Recorded data:
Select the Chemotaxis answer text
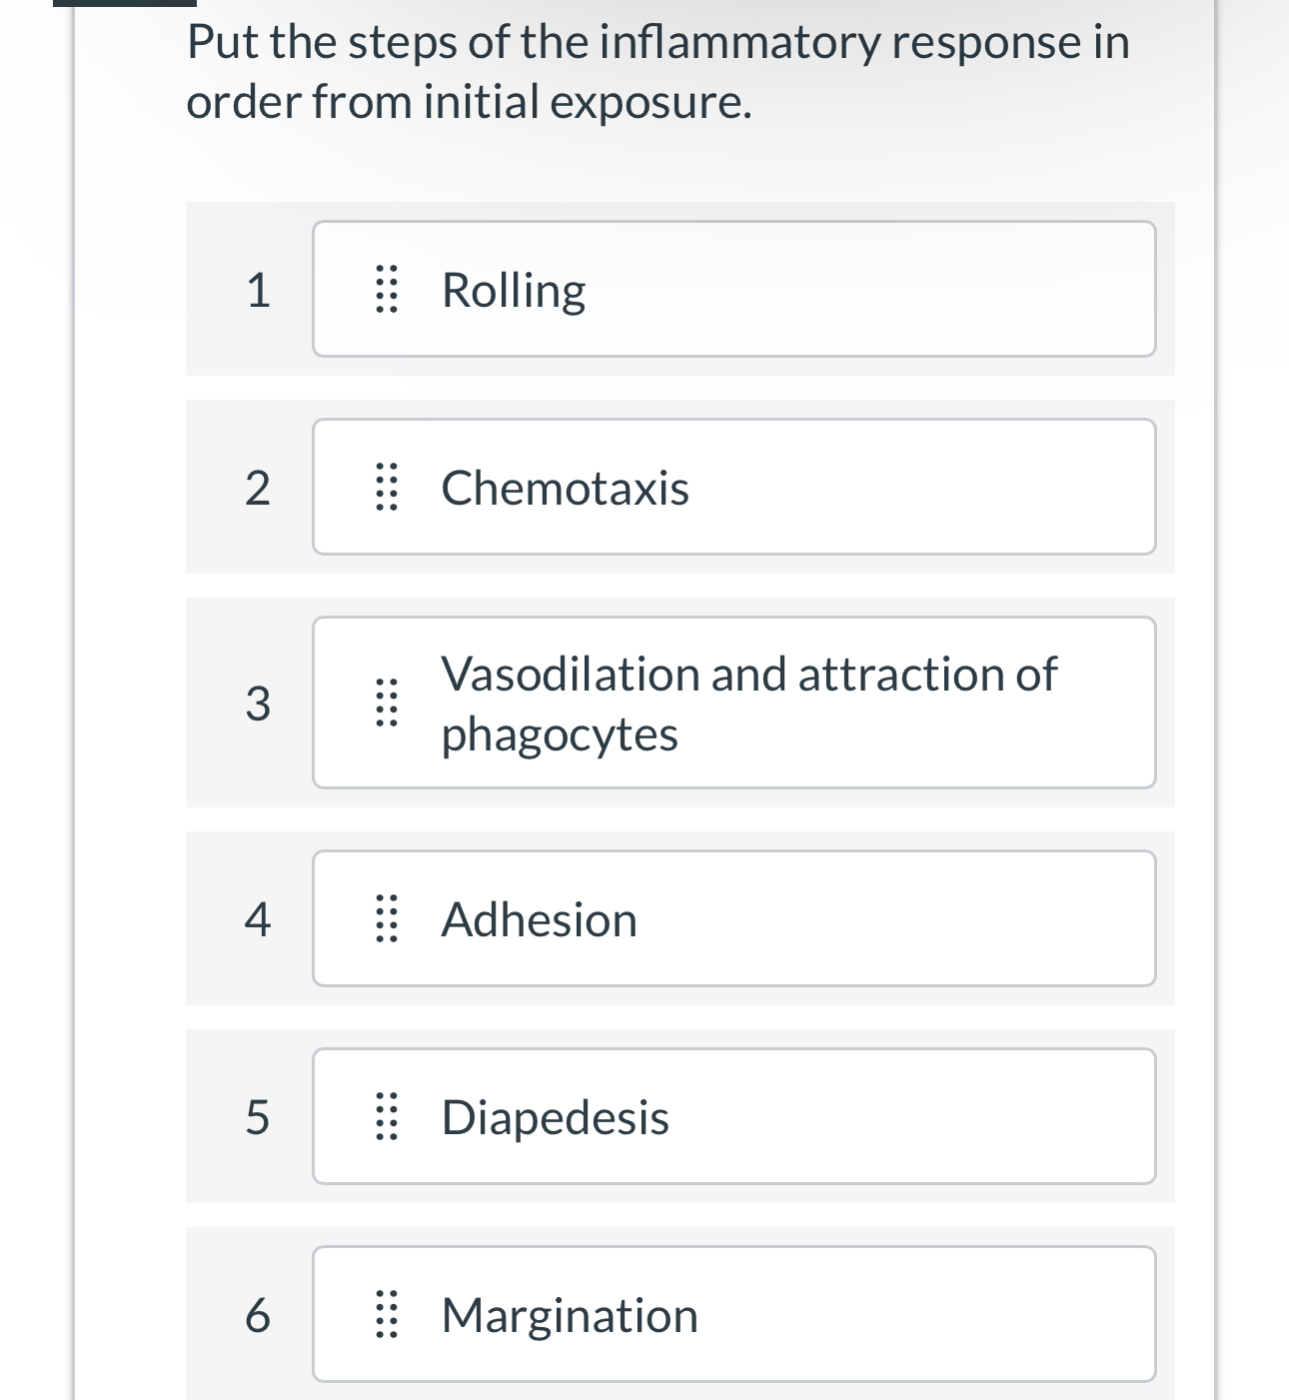 coord(565,488)
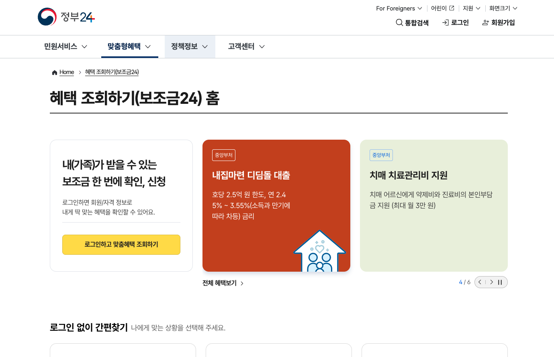Viewport: 554px width, 357px height.
Task: Open the 화면크기 dropdown
Action: pos(503,8)
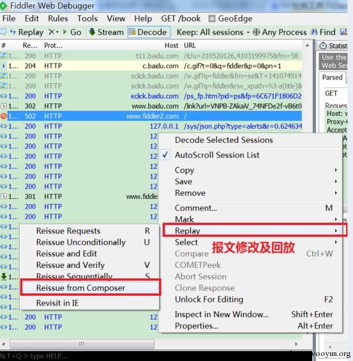Click the comment speech bubble icon
353x361 pixels.
tap(3, 32)
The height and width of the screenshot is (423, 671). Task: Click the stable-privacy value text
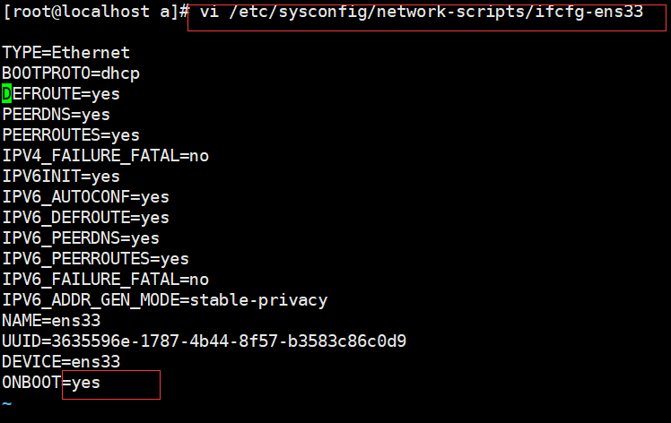tap(258, 300)
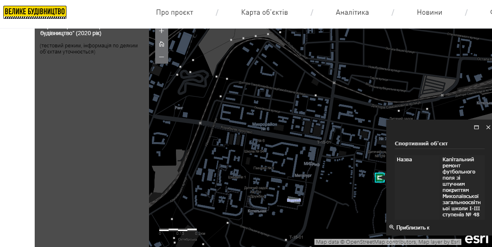Zoom in with the map plus button
Viewport: 492px width, 247px height.
(162, 31)
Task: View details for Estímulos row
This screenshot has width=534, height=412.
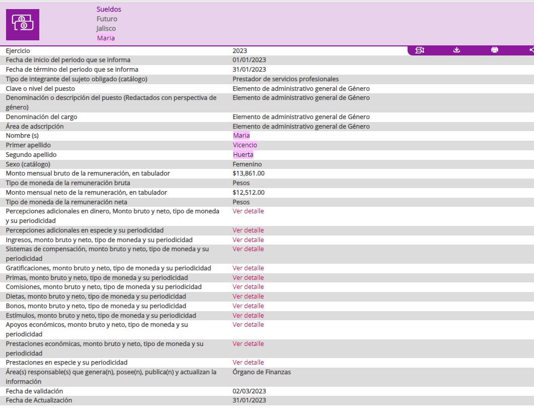Action: [248, 316]
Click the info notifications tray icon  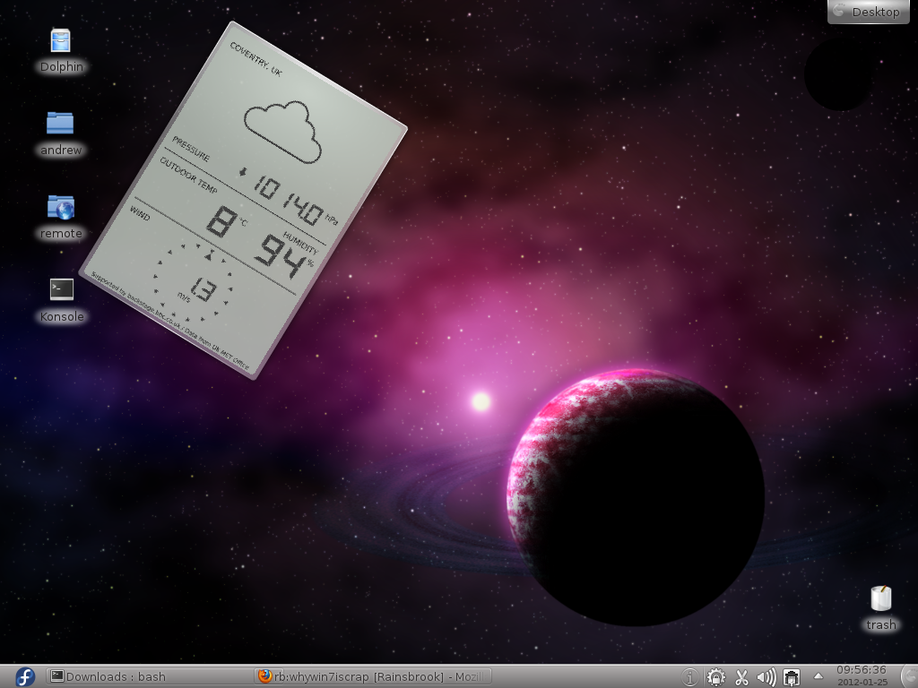tap(690, 677)
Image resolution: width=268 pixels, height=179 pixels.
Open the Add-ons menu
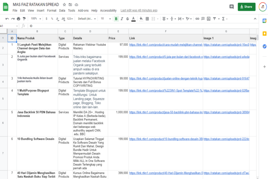pyautogui.click(x=83, y=10)
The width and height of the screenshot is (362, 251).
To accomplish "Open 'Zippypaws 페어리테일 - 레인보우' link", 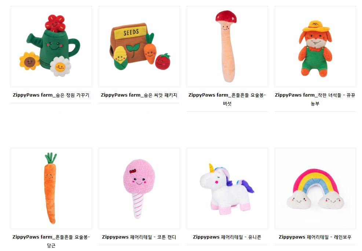I will click(315, 237).
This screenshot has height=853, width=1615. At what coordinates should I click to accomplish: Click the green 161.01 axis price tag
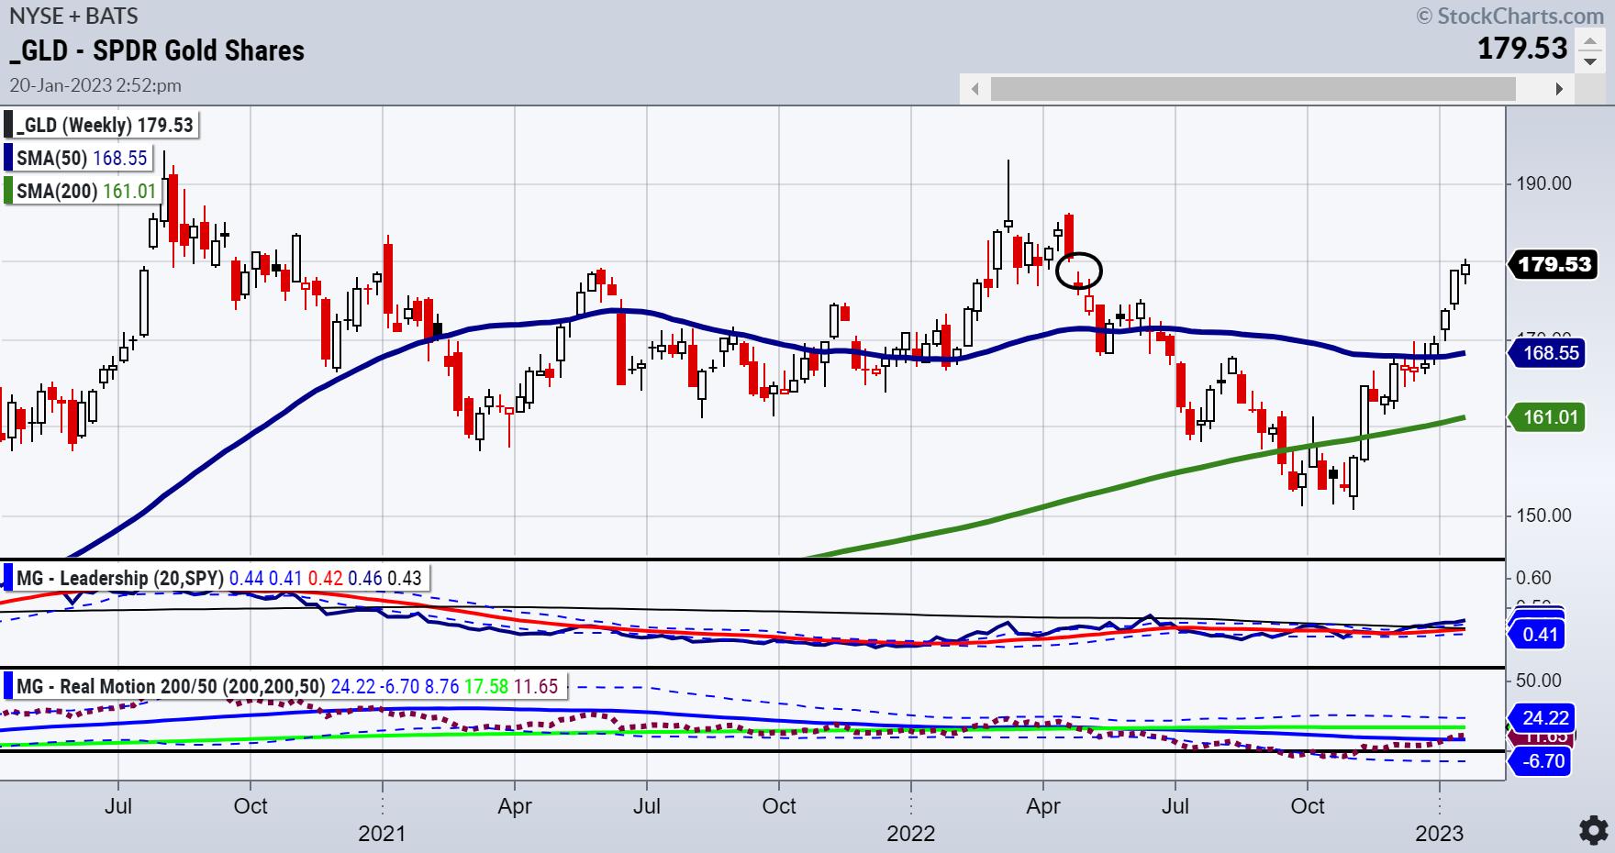point(1550,418)
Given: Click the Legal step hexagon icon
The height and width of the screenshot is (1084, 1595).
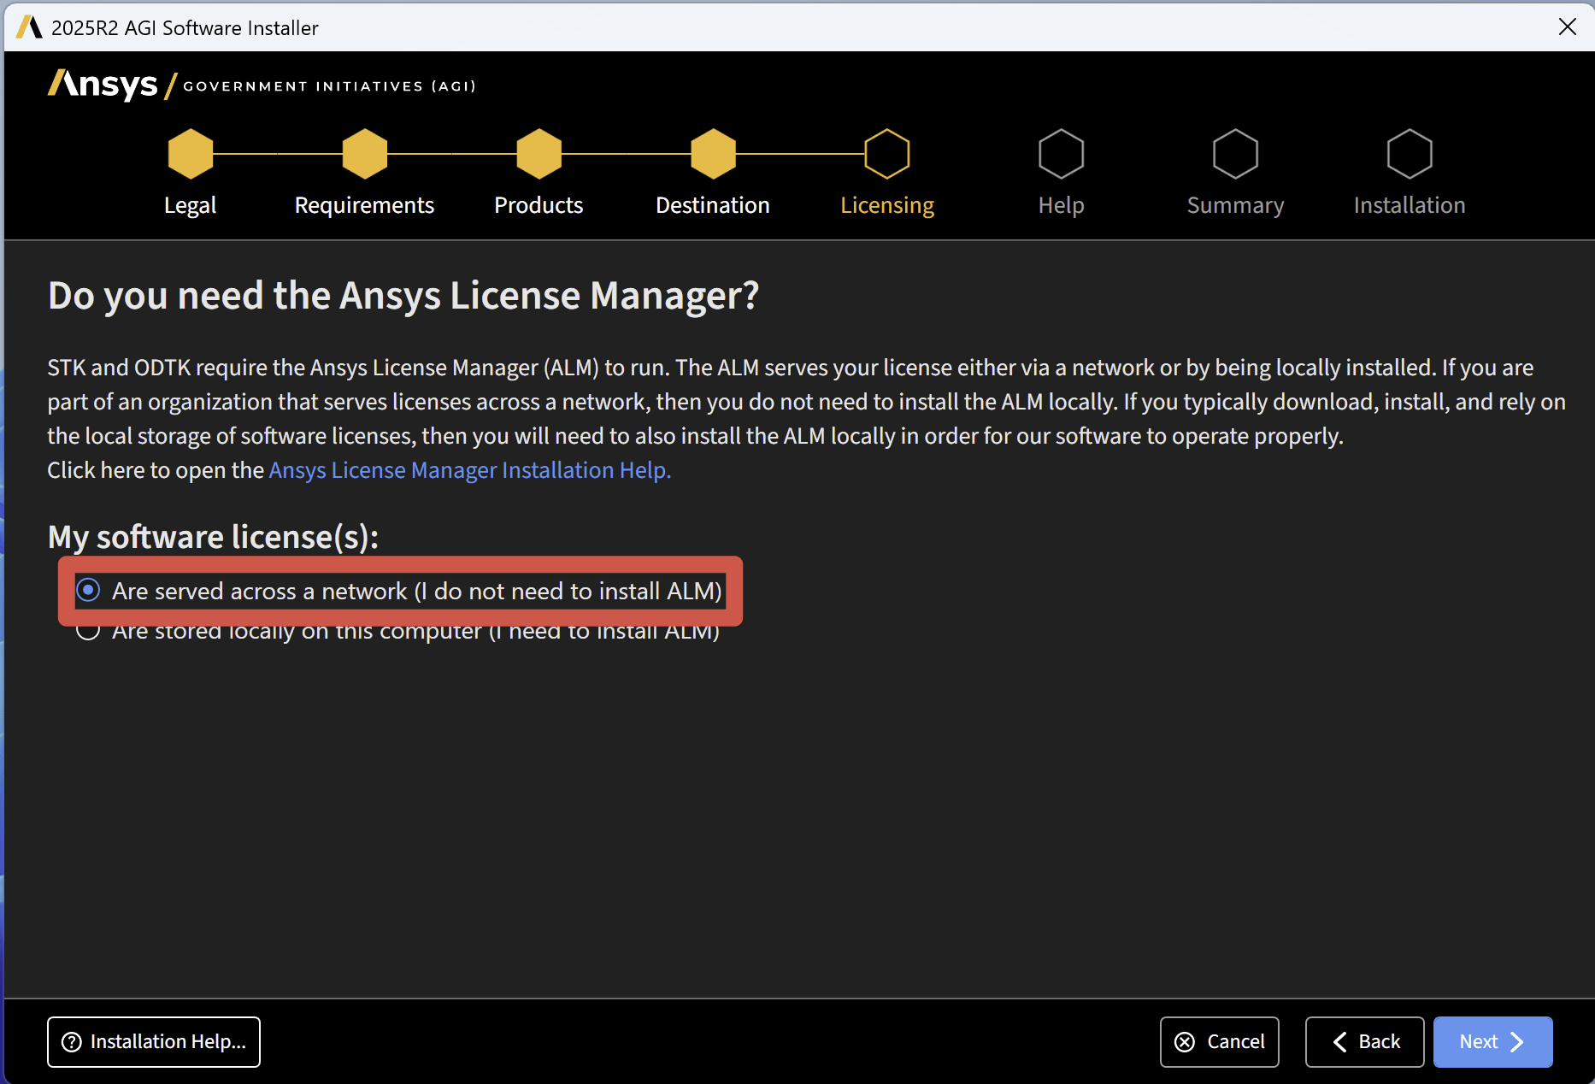Looking at the screenshot, I should [x=191, y=154].
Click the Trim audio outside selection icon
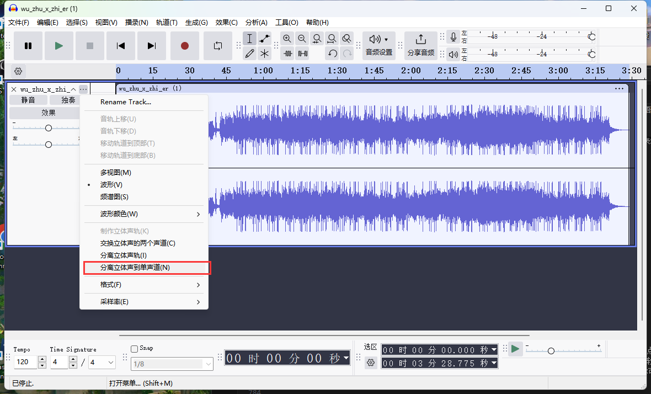The width and height of the screenshot is (651, 394). (x=287, y=54)
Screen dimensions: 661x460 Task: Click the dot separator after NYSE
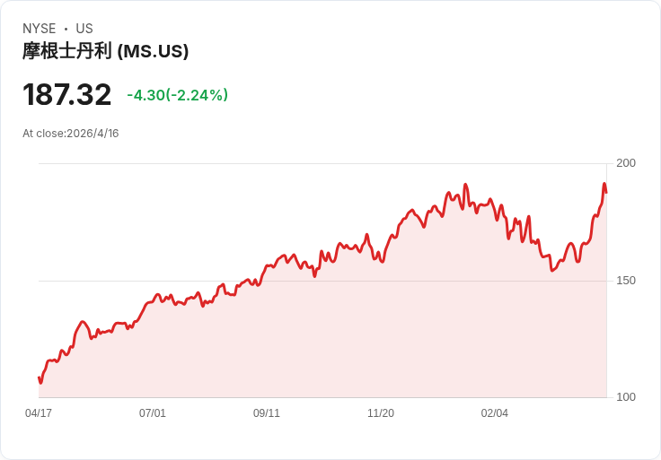point(66,29)
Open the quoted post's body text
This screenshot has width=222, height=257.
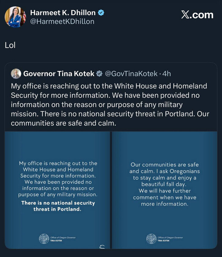coord(109,104)
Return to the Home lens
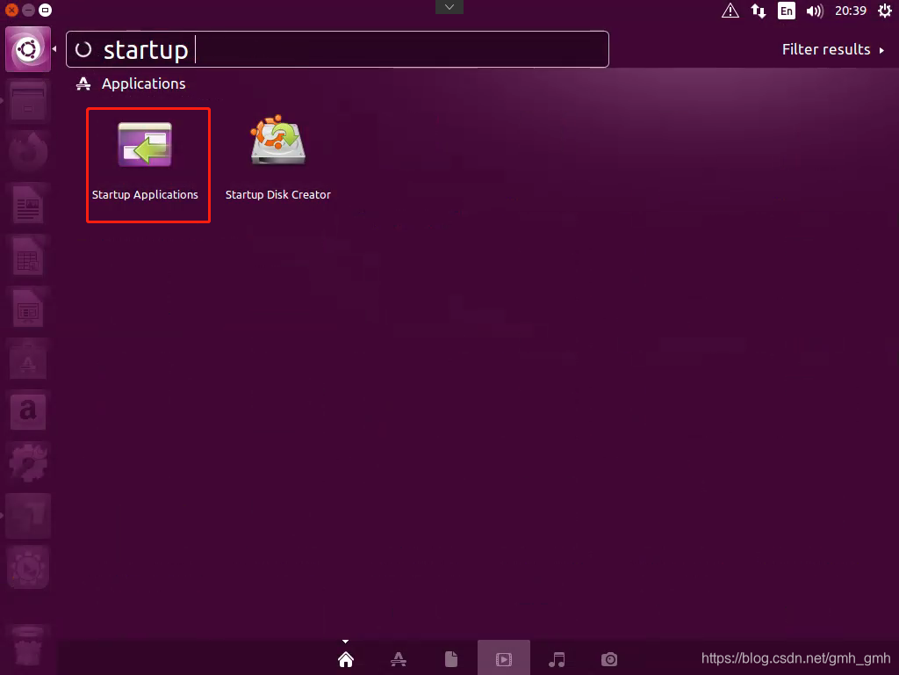The height and width of the screenshot is (675, 899). [345, 657]
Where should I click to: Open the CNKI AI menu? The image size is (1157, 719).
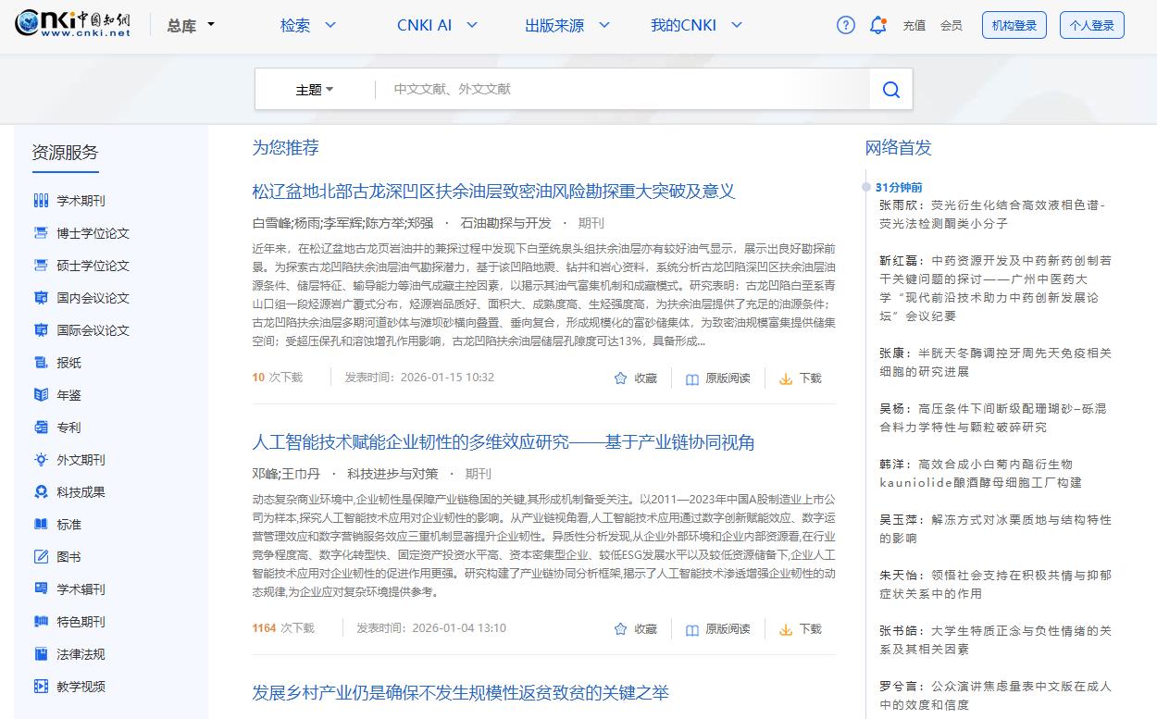coord(426,26)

- YOUR OBJECTIVE -
Copy only the part of the records that runs from the first line to the line with "Task: View details for Estímulos row", ends included, leaving pictures out.

- SOLUTION FOR THIS EXERCISE -
Select the Chemotaxis answer text
 coord(565,488)
Viewport: 554px width, 357px height.
Task: Open the 화면크기 dropdown
Action: pos(503,8)
Click the comment speech bubble icon
353x361 pixels.
tap(3, 32)
The height and width of the screenshot is (423, 671). Task: Click the stable-privacy value text
tap(258, 300)
Zoom in with the map plus button
Viewport: 492px width, 247px height.
(162, 31)
Task: View details for Estímulos row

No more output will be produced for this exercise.